Your goal: Look through the listing below for the word "computer" and copy every line where it occurs.

Provided records:
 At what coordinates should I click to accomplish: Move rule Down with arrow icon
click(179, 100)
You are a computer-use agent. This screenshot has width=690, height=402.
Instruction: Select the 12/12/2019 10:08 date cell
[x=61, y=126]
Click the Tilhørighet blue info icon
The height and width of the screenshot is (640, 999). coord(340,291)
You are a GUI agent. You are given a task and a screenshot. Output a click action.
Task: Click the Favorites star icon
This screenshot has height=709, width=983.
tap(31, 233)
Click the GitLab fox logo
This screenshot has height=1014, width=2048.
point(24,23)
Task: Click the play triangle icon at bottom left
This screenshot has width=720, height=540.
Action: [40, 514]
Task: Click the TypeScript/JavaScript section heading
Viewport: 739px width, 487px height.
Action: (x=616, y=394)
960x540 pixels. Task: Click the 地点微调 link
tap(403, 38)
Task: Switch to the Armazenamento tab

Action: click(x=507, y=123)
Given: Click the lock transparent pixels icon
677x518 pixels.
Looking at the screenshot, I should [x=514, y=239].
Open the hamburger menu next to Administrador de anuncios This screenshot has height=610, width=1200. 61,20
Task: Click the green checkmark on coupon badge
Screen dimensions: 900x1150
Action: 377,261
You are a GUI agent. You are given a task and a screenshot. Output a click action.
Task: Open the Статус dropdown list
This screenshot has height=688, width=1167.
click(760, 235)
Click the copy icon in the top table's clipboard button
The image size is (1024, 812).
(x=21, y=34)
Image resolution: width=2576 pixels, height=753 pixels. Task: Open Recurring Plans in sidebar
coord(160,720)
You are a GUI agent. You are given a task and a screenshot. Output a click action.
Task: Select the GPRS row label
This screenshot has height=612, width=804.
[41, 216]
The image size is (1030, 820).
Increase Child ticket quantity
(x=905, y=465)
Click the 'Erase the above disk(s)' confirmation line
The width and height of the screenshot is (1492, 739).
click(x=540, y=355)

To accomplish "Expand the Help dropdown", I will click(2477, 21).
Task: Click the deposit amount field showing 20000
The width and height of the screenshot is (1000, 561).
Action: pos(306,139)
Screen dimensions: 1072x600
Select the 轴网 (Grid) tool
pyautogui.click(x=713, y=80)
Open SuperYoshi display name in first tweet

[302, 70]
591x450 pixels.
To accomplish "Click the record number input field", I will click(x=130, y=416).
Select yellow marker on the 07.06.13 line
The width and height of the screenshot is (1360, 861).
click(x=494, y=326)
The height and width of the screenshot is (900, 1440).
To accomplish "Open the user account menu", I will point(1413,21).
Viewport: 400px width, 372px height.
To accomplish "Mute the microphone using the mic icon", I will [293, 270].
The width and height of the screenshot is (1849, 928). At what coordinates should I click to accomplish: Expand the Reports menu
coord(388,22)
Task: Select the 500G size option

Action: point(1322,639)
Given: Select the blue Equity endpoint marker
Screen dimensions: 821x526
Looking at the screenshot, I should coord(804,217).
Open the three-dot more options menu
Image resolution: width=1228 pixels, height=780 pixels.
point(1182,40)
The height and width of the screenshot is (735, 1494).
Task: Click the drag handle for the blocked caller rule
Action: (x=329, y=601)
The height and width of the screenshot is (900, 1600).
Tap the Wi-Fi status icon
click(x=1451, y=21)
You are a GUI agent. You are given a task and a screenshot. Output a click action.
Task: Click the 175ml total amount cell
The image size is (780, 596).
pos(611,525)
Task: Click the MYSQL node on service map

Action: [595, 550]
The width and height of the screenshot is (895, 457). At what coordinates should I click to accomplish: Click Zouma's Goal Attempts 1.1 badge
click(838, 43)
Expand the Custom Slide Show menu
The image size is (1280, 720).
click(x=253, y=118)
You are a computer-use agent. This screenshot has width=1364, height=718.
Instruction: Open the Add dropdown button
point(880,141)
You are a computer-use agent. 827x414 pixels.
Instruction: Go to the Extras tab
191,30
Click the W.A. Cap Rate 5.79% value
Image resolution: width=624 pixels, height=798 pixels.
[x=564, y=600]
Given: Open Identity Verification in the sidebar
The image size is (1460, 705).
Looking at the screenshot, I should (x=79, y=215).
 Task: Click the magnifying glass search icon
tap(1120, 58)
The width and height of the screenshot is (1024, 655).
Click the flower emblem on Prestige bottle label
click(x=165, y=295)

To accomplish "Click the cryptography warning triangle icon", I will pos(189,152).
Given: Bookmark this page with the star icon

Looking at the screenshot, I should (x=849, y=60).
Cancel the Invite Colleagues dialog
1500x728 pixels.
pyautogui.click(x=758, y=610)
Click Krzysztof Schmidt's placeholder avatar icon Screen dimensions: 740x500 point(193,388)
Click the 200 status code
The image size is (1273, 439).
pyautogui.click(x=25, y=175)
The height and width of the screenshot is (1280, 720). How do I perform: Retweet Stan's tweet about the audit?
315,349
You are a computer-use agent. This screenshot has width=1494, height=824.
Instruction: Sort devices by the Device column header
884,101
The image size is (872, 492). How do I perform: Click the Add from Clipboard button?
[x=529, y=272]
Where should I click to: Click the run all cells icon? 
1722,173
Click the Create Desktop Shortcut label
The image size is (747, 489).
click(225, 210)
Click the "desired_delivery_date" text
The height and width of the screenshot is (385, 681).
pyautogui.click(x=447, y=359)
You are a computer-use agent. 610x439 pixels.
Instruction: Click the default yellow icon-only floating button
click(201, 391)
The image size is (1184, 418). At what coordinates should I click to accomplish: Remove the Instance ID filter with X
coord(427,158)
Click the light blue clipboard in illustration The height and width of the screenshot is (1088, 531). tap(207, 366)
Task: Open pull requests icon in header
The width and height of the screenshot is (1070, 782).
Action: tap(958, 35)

Reply:
You are a computer-use agent. This screenshot has width=690, height=402.
You are a computer-use agent. This screenshot has width=1364, height=718.
You are a computer-use agent. 827x414 pixels.
You are a computer-use agent. This screenshot has width=1494, height=824.
You are a computer-use agent. 610x439 pixels.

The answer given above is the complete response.